The year-end and the yuletide season will be soon upon us. Ordinarily we would be gearing to go travelling and some of us would be headed to cold temperatures in the northern part of the globe. However, this has been anything but an ordinary year. We have been beset by a once-in-a-centenary event of a pandemic. As we speak, the pandemic has claimed its one millionth victim and shows no signs of abating. We are all resigned to tracking with bated breath the progress of the 11 Covid-19 vaccines in Phase 3 human trials as there seems to be no other way to stop the onslaught of the coronavirus. Yet we should not be so helpless; we can still do our part by getting our influenza (flu) vaccines. The influenza vaccine is important at this juncture in our fight against the pandemic.
We should first understand that influenza attacks vulnerable groups especially in winter. We do not have a winter season but up to recently we have had a mobile population that travelled extensively for leisure and business; and we used to have 20 million visitors annually. Despite being at the Equator and having tropical climate, we are also an air-conditioned nation. All these factors can make us more susceptible to influenza and its spread. The more vulnerable among us include young children, those who are pregnant and seniors, especially those with chronic diseases and ailments.
Risk to vulnerable groups
Influenza vaccines are recommended for these groups and in the midst of the pandemic, it is imperative that we get them vaccinated to avoid the difficulty of telling apart the Covid-19 infection from the common cold or influenza when patients present with respiratory illnesses. We can also prevent hospitalisation or events related to flu that may increase the risk of the vulnerable groups to Covid-19. We are often asked which flu vaccine we need to take. There are two flu vaccines in a calendar year. The Northern Hemisphere vaccine is available around this time of the year while the Southern Hemisphere vaccine is available in March. The names of Northern and Southern refer to the winter seasons that are critical to patients who contract influenza. The winter season tends to exacerbate the influenza and lead to complications and ultimately the demise of the vulnerable patients. As a result we tend to vaccinate prior to the arrival of winter.
We also need to understand the logistics of producing a flu vaccine. The initial research is to figure out what flu strains will be active in the winter ahead. This involves some degree of “crystal balling” to identify the strains the vaccine should be effective against. Sometimes the prediction is correct and sometimes it is not. It takes, on an average, five months for the pharmaceutical firms to produce, ship and have a vaccine made available. We will usually offer the vaccine that is currently available. Sometimes because the pharmaceutical firms have to make an educated guess as to which flu strains will be causing problems in the winter ahead, we have a situation where if one takes the prevailing vaccine, there is still a chance that we have to take the next vaccine that comes out six months later.
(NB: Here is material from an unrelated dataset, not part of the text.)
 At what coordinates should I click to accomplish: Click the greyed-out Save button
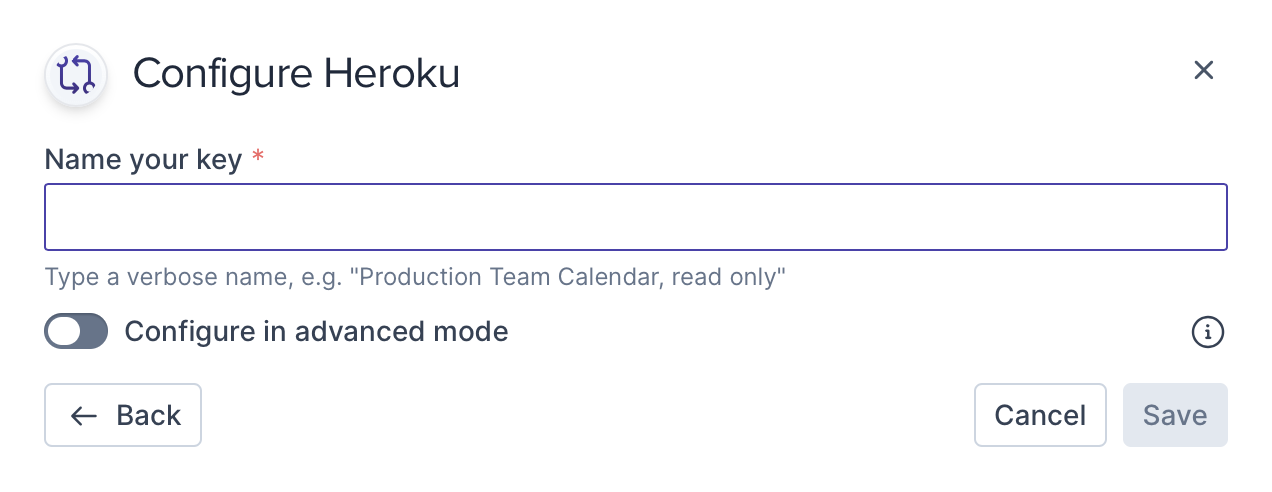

So you may hear of people taking two flu vaccines within six months of each other. Fortunately we have guidance on this from our Ministry of Health.
While we are in the midst of a pandemic, we should look back at history. We had the infamous Spanish flu pandemic in 1918 that spawned the H1N1 virus that came from birds. There were smaller pandemics in 1957 (H2N2), 1968 (H3N2) and the recent H1N1 in 2009. I was fascinated by the stories of scientists who discovered the genome of the Spanish flu by exhuming the bodies of Inuit natives who died in 1918. The lung tissue of these bodies was well preserved by the permafrost in Alaska. The scientists managed to extract the RNA of the virus from the preserved lung tissue, decipher it and reconstruct the actual virus at the CDC Laboratories in Atlanta, Georgia. As for the 1957 flu pandemic, my Italian patient in his 70s recall contracting the flu in 1957 as a young boy and told me that he was so ill that he was in bed for three weeks.
We are always faced with mutating flu strains and the latest is a swine flu strain in China. This strain is H1N1 and has been spreading since 2016 in the Chinese pig herd. They have found that about 10 per cent of swine workers have been exposed to the virus. So far there has been no human-to-human spread but the local and global authorities are watching this virus like a hawk. This siege is the reality in our global and united fight against viral threats. One of the key battles is the speed of a vaccine against a novel virus. The vaccines take a long time to be produced and in the H1N1 pandemic in 2009, it took 26 weeks for a vaccine to be produced and shipped. We can technically reduce this lead time to 12 weeks but that will need a lot of resources and international cooperation.
A universal flu vaccine is still light years away. The comparison is the ongoing vaccine race for the Covid-19 vaccine. We had the published genome of the Covid-19 virus on the weekend of Jan 11/12 this year. As of today we have 11 vaccines in Phase 3 trials and five approved for limited use. These five include four Chinese vaccines and one Russian vaccine. In the midst of this pandemic while we wait for the Covid-19 vaccine, we must act and mobilise the population to get vaccinated against influenza. The latest flu vaccine is now here and I myself have taken it. While the use of face masks has reduced the incidence of influenza, it is still a good idea to approach your family doctor for a flu shot for all the reasons I have outlined above.
One reason is that it can help in differentiating the Covid-19 infection from the common cold or influenza when patients show symptoms of respiratory illnesses.